• Work required
Nothing should appear in the answer except the lines from the one containing "Open the English language dropdown" through the end of the records below, written out exactly.
......
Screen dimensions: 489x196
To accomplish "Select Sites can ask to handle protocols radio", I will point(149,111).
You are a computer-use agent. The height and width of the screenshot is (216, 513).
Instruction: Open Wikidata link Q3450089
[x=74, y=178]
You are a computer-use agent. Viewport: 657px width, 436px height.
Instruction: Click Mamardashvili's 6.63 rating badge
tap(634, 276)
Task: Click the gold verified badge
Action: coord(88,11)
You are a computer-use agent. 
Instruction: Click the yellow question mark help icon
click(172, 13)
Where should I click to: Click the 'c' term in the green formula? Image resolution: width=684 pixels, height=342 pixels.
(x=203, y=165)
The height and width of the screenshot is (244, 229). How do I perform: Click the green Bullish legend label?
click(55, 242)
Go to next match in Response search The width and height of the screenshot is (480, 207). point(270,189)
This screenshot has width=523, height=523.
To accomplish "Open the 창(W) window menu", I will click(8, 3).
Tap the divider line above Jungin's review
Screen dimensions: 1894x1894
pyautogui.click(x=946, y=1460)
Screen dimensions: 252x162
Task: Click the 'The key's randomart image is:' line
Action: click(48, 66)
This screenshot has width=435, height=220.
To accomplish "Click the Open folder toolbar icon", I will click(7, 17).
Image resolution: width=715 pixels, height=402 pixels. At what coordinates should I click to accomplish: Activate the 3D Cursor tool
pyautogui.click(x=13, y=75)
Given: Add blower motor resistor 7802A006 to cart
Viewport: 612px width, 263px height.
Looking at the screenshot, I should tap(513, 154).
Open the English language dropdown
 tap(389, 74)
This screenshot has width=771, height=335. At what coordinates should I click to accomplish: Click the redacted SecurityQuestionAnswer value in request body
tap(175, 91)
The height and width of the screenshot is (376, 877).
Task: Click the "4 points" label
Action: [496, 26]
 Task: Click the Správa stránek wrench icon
......
• Task response
Open the English language dropdown
 tap(389, 74)
This screenshot has width=771, height=335. At what coordinates should I click to accomplish: Click the redacted SecurityQuestionAnswer value in request body
tap(175, 91)
The height and width of the screenshot is (376, 877).
Task: Click the "4 points" label
Action: [496, 26]
 Task: Click the Správa stránek wrench icon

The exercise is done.